Form 8-K

UNITED STATES

SECURITIES AND EXCHANGE COMMISSION

Washington, D.C. 20549

 


FORM 8-K

 


CURRENT REPORT

Pursuant to Section 13 or 15(d) of the Securities Exchange Act of 1934

Date of Report: September 7, 2007

(Date of Earliest Event Reported)

 


PENN VIRGINIA GP HOLDINGS, L.P.

(Exact Name of Registrant as Specified in its Charter)

 


 

Delaware   1-33171   20-5116532

(State or Other Jurisdiction

of Incorporation)

  (Commission File Number)  

(IRS Employer

Identification No.)

 

Three Radnor Corporate Center, Suite 300

100 Matsonford Road, Radnor, Pennsylvania

  19087
(Address of Principal Executive Offices)   (Zip Code)

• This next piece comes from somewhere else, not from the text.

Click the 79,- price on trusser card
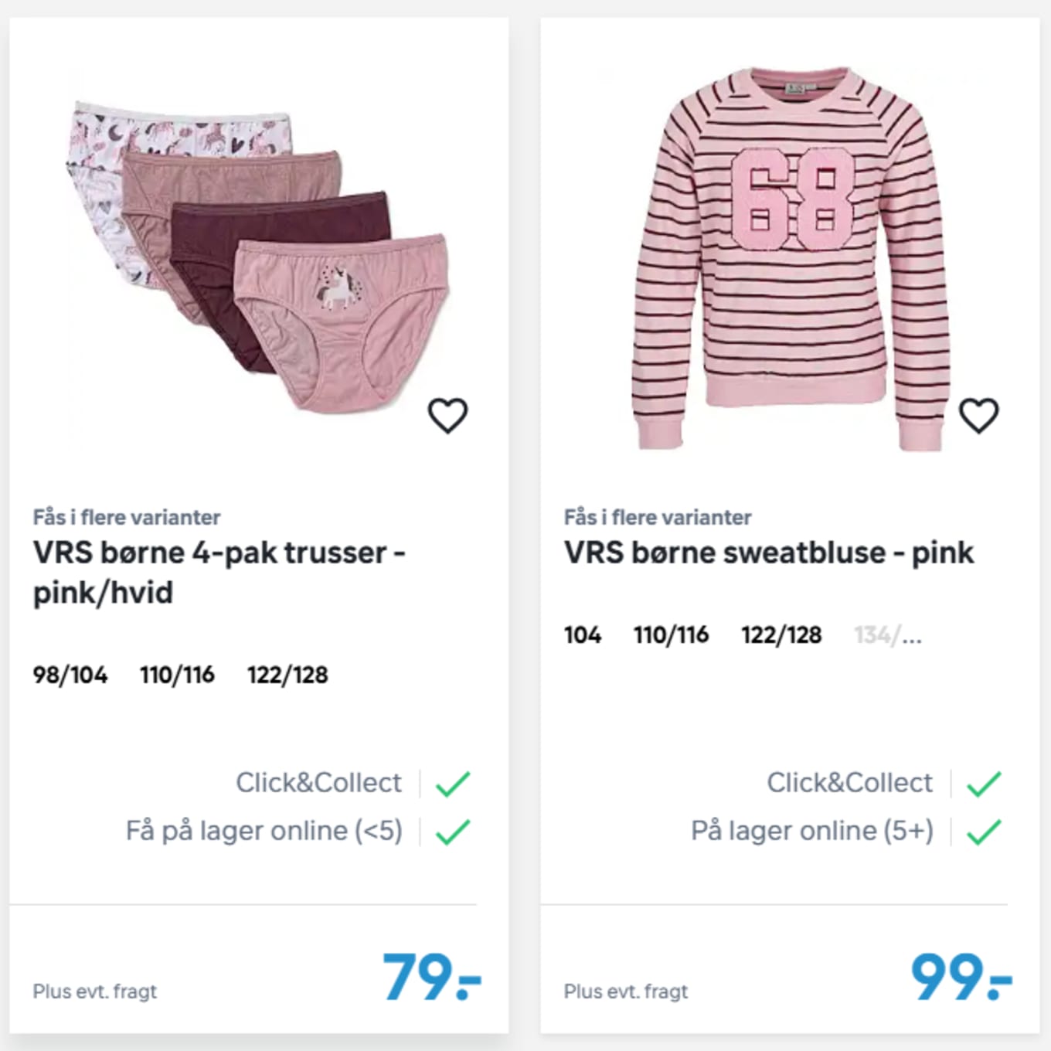 click(432, 976)
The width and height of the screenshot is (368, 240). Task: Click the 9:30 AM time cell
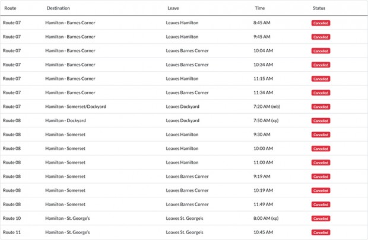tap(262, 135)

Registrant’s telephone number, including area code: (610) 687-8900

Not Applicable

(Former name or former address, if changed since last report)

 


Check the appropriate box below if the Form 8-K filing is intended to simultaneously satisfy the filing obligation of the registrant under any of the following provisions (see General Instruction A.2. below):

 

¨ Written communications pursuant to Rule 425 under the Securities Act (17 CFR 230.425)

 

¨ Soliciting material pursuant to Rule 14a-12 under the Exchange Act (17 CFR 240.14a-12)

 

¨ Pre-commencement communications pursuant to Rule 14d-2(b) under the Exchange Act (17 CFR 240.14d-2(b))

 

¨ Pre-commencement communications pursuant to Rule 13e-4(c) under the Exchange Act (17 CFR 240.13e-4(c))

 



Item 1.01 Entry into a Material Definitive Agreement.

The disclosure required by this Item 1.01 is set forth under Item 2.03 and is incorporated herein by reference.

 

Item 2.03 Creation of a Direct Financial Obligation or an Obligation under an Off-Balance Sheet Arrangement of a Registrant.

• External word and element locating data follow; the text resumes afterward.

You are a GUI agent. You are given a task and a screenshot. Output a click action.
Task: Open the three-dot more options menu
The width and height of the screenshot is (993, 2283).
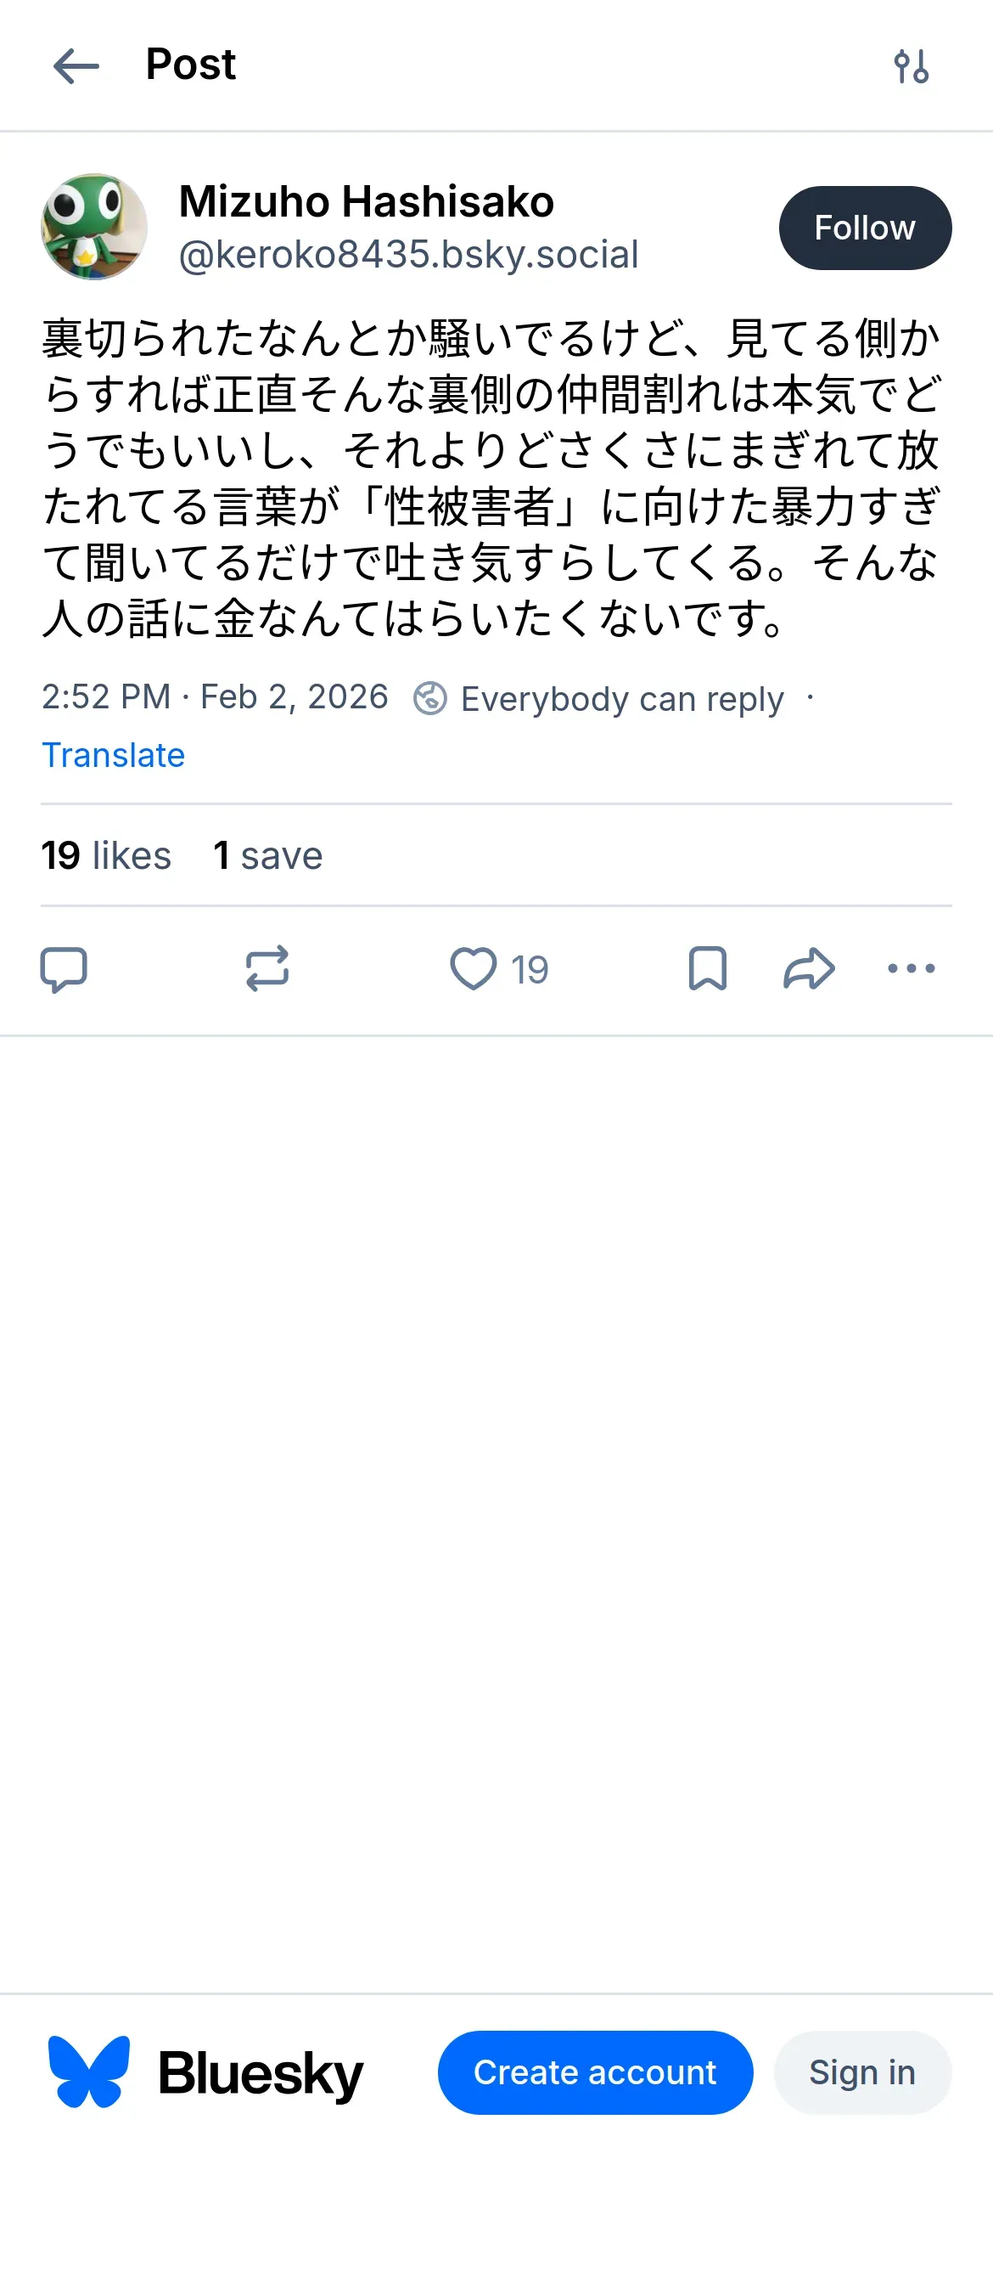click(911, 969)

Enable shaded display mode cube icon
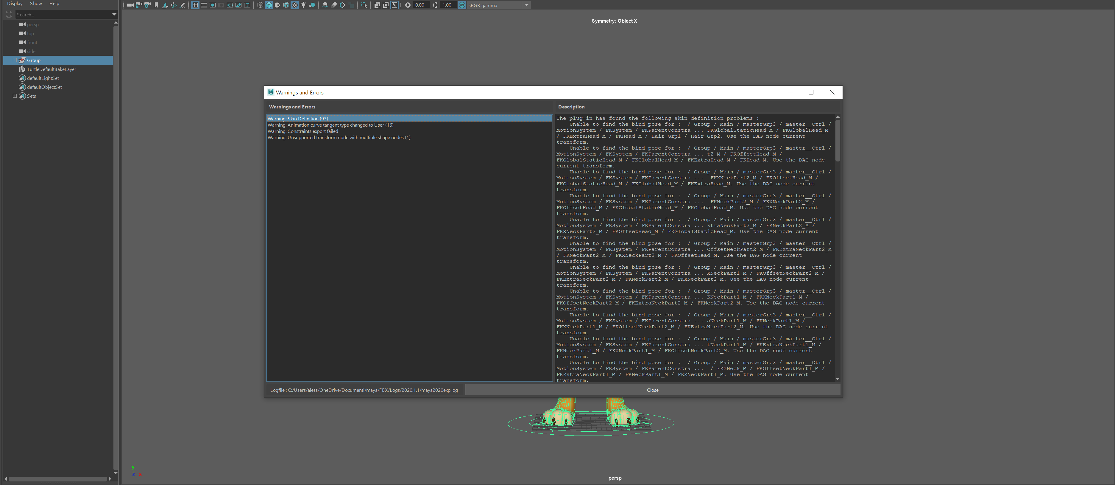pyautogui.click(x=269, y=5)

On September 7, 2007, Penn Virginia Resource Partners, L.P. (“PVR”), Penn Virginia Operating Co., LLC (the “Operating Company”) and the Operating Company’s subsidiaries entered into a Fourth Amendment (the “Amendment”) to the Amended and Restated Credit Agreement, as amended, dated March 3, 2005, among the Operating Company, the Guarantors (as such term is defined in the Credit Agreement) party thereto, PNC Bank, National Association, as Administrative Agent and the other Lenders (as such term is defined in the Credit Agreement) party thereto (the “Credit Agreement”).

The Amendment provides that: (i) the Operating Company, or its subsidiaries, are permitted to engage in the business of harvesting and managing timberlands and (ii) the Revolving Credit Commitments (as such term is defined in the Credit Agreement) are increased from $300 million to $450 million.

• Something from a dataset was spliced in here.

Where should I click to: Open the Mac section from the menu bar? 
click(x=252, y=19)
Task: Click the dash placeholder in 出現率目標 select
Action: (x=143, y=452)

Penn Virginia GP Holdings, L.P. owns 100% of the general partner of PVR, which holds a 2% general partner interest in PVR, and an approximately 42% limited partner interest in PVR.

A copy of the Amendment is filed as Exhibit 10.1 to this Current Report on Form 8-K and is incorporated herein by reference. The description of the Amendment herein is qualified by reference to the text of Exhibit 10.1.

 

Item 9.01. Financial Statements and Exhibits.

 

(d) Exhibits.

 

10.1

   Fourth Amendment to Amended and Restated Credit Agreement, dated September 7, 2007, among Penn Virginia Operating Co., LLC, the Guarantors party thereto, PNC Bank, National Association, as Administrative Agent and the other Lenders party thereto, and in their stated capacities.


SIGNATURES

Pursuant to the requirements of the Securities Exchange Act of 1934, the Registrant has duly caused this report to be signed on its behalf by the undersigned hereunto duly authorized.

Date: September 7, 2007

 

Penn Virginia GP Holdings, L.P.
By:   PVG GP, LLC
  its general partner
By:  

/s/ Nancy M. Snyder

  Nancy M. Snyder
  Vice President and General Counsel


Exhibit Index

 

Exhibit No.

 

Description

10.1

  Fourth Amendment to Amended and Restated Credit Agreement, dated September 7, 2007, among Penn Virginia Operating Co., LLC, the Guarantors party thereto, PNC Bank, National Association, as Administrative Agent and the other Lenders party thereto, and in their stated capacities.